Tag Archive: Peanut Butter

Honey Vanilla Peanut Butter

honey-vanilla-peanut-butter

I really like fancy flavored peanut butter and almond butter and all those butters. The problem is they’re usually double or triple the price. Thankfully they’re so easy to make at home. This is a great DIY recipe if you want to make breakfast a little more special, or even a great homemade gift to give a peanut butter lover in your life.

honey-vanilla-peanut-butter-jar

Honey and vanilla go so well together, even better with peanut butter. I got tired of making this in single servings and decided to make a big batch so I could eat it again and again.

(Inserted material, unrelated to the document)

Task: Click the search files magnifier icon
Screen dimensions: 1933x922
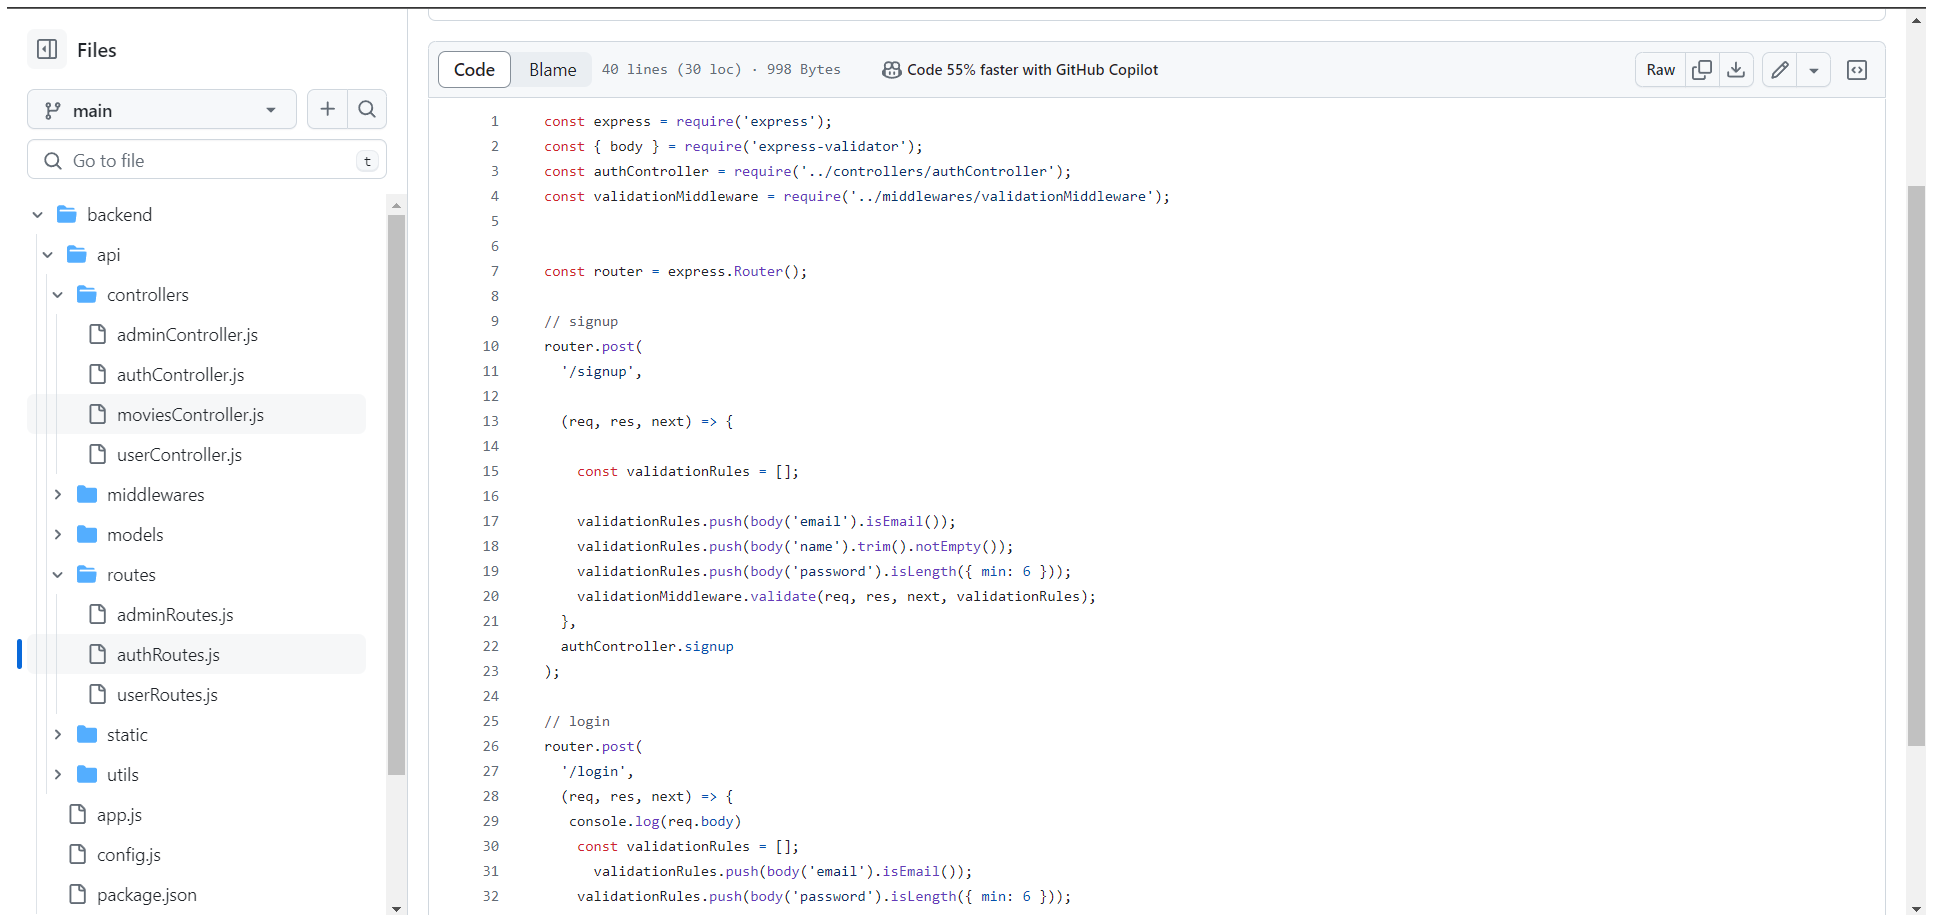Action: pyautogui.click(x=367, y=109)
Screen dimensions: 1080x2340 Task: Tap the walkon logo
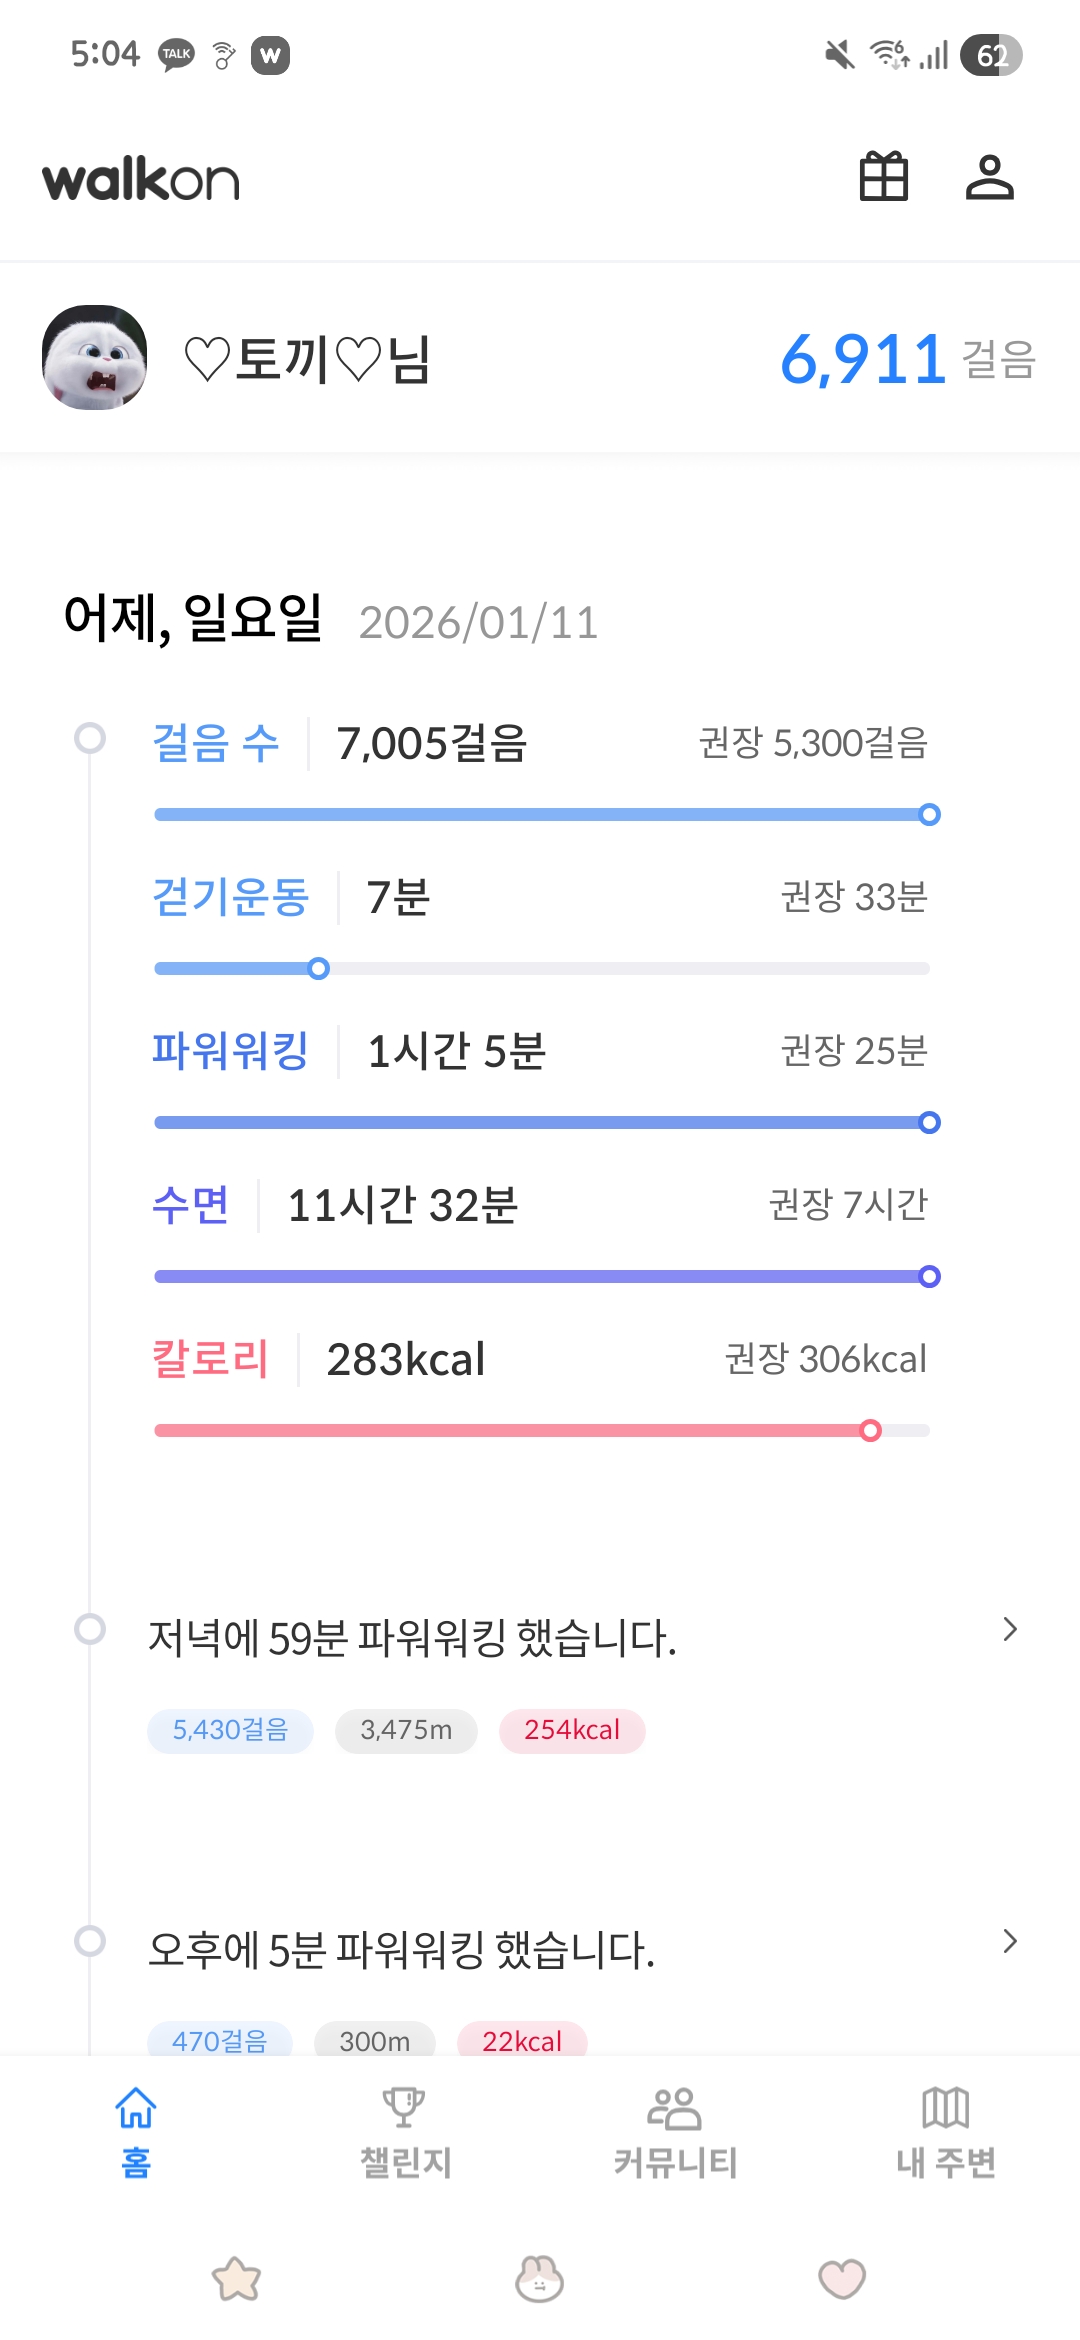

You can start with peanuts or peanut butter that’s already ground—the recipe’s pretty much the same either way.

Honey Vanilla Peanut Butter

Prep time: 10 minutes

Cook time: 0 minutes

Ingredients(Makes about 16oz):

  • 12oz(3 cups) peanuts OR 12oz(1 1/2 cups) peanut butter
  • 1/2 Tablespoon good quality vanilla extract
  • 3 heaping Tablespoons honey

honey-vanilla-peanut-butter-ingredients

Method:

  1. Put the peanuts into the food processor and blend until it forms a smooth, runny butter(if using peanut butter, omit this step).
  2. Combine the rest of the ingredients with the peanut butter in the food processor and blend until emulsified.
  3. Scrape into a seal-tight jar. Store at room temperature for up to a month.

honey-vanilla-peanut-butter-spread

I somewhat wanted to add more honey to this because it wasn’t quite sweet enough for my taste; then again, I have a huge sweet tooth and would turn everything into dessert if I could, so I’m guessing 3 tablespoons is enough for most people, although judge by taste always.

Peanut Butter Buttercream Sandwich Cookies

peanut-butter-buttercream-sandwich-cookies

Like I’ve said before, I’m not a big cookie fan. I’m a frosting person. I was the kid who would break apart an Oreo or maple leaf cookie, lick out the inside, and put the cookie halves back in the box. You can’t imagine how much that thrilled my parents.

I was going to fill these with a soft chocolate ganache, but since the cookies are rather unsweet on their own I thought a sweeter filling would contrast nicely and let all the flavors show. Because of that I went with my favorite kind of frosting: Buttercream. The filling is rich, sweet, and creamy adding a whole new level to the cookies.

peanut-butter-buttercream-sandwich-cookies-filling

I give a suggested recipe for the cookies to use but you can really do this with any cookie recipe. Again, this is really easy to make vegan by simply substituting a dairy-free margarine for the butter.

Peanut Butter Buttercream Sandwich Cookies

Prep time: 5 minutes

Cook time: 0 minutes

Ingredients(Makes 9 sandwich cookies):

  • 1 batch peanut butter cookies
  • 3 Tablespoons no-oil added peanut butter
  • 3 Tablespoons butter, room temperature
  • 3/4 cup powdered sugar
  • 1 1/2 teaspoons vanilla extract

peanut-butter-buttercream-sandwich-cookies-stacking

Method:

  1. Cream together the peanut butter, butter, powdered sugar and vanilla extract until it makes a smooth and thick buttercream.
  2. Scoop 1 tablespoon of buttercream onto the flat side of a cookie and sandwich together with an equally sized cookie. Repeat until all of the cookies and frosting are gone.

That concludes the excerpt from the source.